Stitch Up #2 (and possibly #3 it was that big)…
We began on our way and it looked like we were not quite on the right path, but it was hard to tell with a separating river and possibly glitchy GPS. I said I believed we needed to cross but I did know this road would also get us back to Lithgow.
We began to see the Glow-Worm Tunnel Track fork away from us at a river bend and as much as we tried to re-route on the fly to get back towards that path, we couldn’t guarantee any turns we approached would connect back up to Glow-Worm Tunnel Track…
So we stayed true on Wolgan Rd, which after a while came to a smooth tarmac but it was significantly longer (and steeper). Our heavy bikes travelled the long road, undulating up and down, hoping there was enough down to save us pedalling in the heat of the day, grinding slowly to the next crest.
When you wish the road sign was lying…
Around the 21km mark we saw a sign for cars that said “STEEP – NEXT 3KM”. I guess I would call this the third stitch up? When it says steep for cars, you know you’re going to have a bad time as a heavy bike-packing vehicle not designed for climbing mountains on road. I won’t lie, I walked a fair chunk of it – isn’t that part of gravel adventures? Even when you’re off gravel… After we finally crested, I was determined to get to Lithgow. I bit down a Clif bar, scoffed down some water and pushed what was in the tank to get back to where it all began.
All downhill from here (kind of)…
I got excited once we hit the highway, hoping all the climbing was behind us. We hit the 35km mark and there was still a bit of climbing ahead with the remaining 17km.
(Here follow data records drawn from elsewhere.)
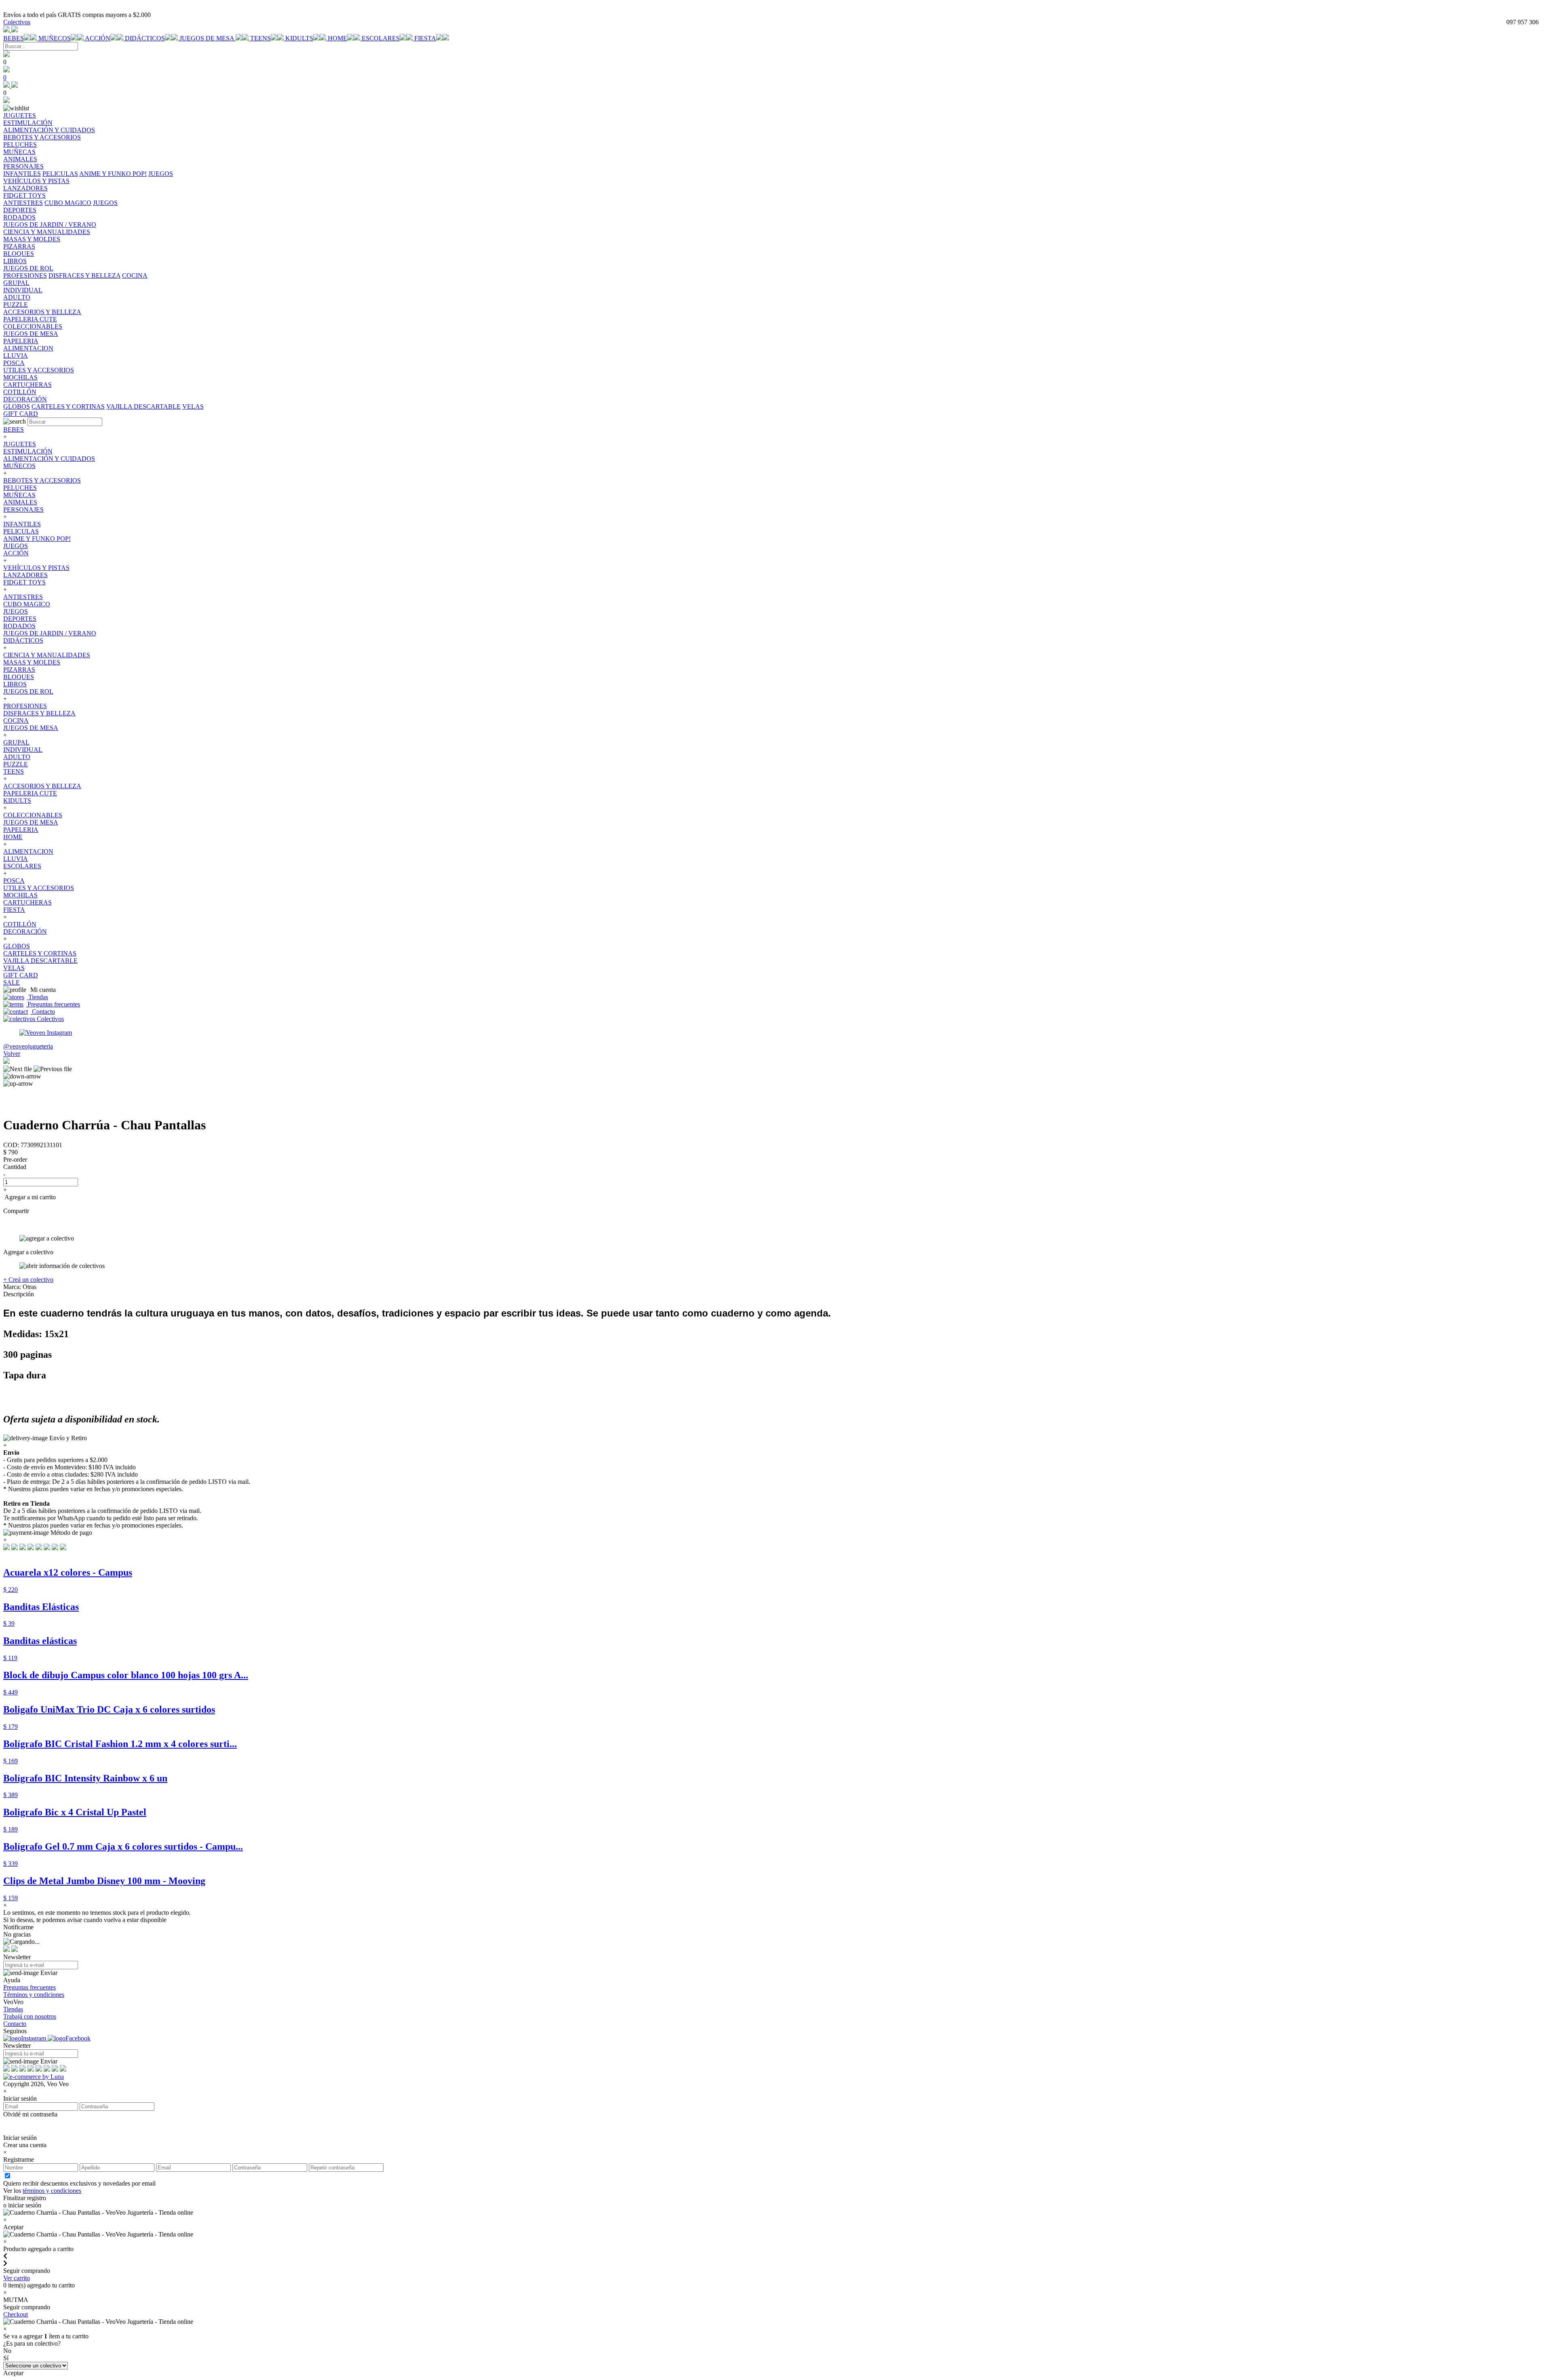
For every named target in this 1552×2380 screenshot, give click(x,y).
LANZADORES (25, 575)
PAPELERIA (20, 829)
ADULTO (16, 756)
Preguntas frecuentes (53, 1004)
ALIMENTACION (28, 851)
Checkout (15, 2314)
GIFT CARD (20, 975)
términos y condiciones (52, 2190)
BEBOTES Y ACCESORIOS (42, 480)
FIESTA (425, 38)
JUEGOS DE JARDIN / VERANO (49, 633)
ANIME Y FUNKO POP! (113, 173)
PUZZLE (15, 764)
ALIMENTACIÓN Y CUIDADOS (49, 458)
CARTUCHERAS (27, 902)
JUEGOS (160, 173)
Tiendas (37, 997)
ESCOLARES (381, 38)
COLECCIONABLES (32, 815)
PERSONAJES (23, 509)
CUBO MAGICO (67, 202)
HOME (337, 38)
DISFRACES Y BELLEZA (84, 275)
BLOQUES (18, 676)
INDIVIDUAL (22, 749)
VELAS (193, 406)
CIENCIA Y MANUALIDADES (46, 655)
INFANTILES (22, 173)
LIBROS (15, 684)
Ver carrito (16, 2278)
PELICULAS (60, 173)
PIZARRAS (19, 669)
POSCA (14, 880)
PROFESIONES (25, 275)
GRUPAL (16, 742)
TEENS (260, 38)
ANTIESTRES (23, 202)
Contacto (42, 1011)
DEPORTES (19, 618)
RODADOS (19, 625)
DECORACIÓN (25, 931)
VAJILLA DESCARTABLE (143, 406)
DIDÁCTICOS (145, 38)
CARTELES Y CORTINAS (68, 406)
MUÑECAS (19, 495)
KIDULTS (299, 38)
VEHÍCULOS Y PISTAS (36, 567)
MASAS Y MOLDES (31, 662)
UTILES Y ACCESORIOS (38, 887)
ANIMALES (20, 502)
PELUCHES (20, 487)
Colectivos (16, 22)
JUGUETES (19, 444)
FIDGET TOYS (24, 582)
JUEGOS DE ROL (28, 691)
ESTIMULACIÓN (28, 451)
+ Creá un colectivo (28, 1279)
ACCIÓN (97, 38)
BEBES (13, 38)
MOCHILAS (20, 895)
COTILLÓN (19, 924)
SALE (11, 982)
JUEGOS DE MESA (207, 38)
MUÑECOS (54, 38)
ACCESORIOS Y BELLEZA (42, 786)
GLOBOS (16, 406)
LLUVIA (15, 858)
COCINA (135, 275)
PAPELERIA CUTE (30, 793)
They flew quickly though being on the highway, the downhill gave us a lot of momentum after the first climb (almost to a point if anything went wrong, I was uncomfortable going this speed in the shoulder).
The Lithgow sign was ever-more welcomed by myself and the others. Alanna and Mark trek’d slightly further in negotiation that we’d stay behind with everyone’s bags to allow lighter bikes for the remaining 5-7km. It made sense rather than all four of us be weighed down.
A little over an hour later, Alanna and Mark pulled up with the cars and tired smiles covering their faces. The ride had finally come to an end and all that was left was to pack the cars up with bikes and bags up, head back to home for a nice hearty meal and a good night’s sleep in our own beds.
Newnes Gravel Overnighter…
It was a lot to take in for an overnighter with cold and hot conditions and a restless night’s sleep. Riding 95km with a fair chunk off road and some unrecorded on foot, I’d definitely say I’d do it again but perhaps have a nice scenic route via the Glow-Worm Tunnels instead of getting stitch-up. It’s a beautiful part of the world and very special that it still has its history and remains to explore.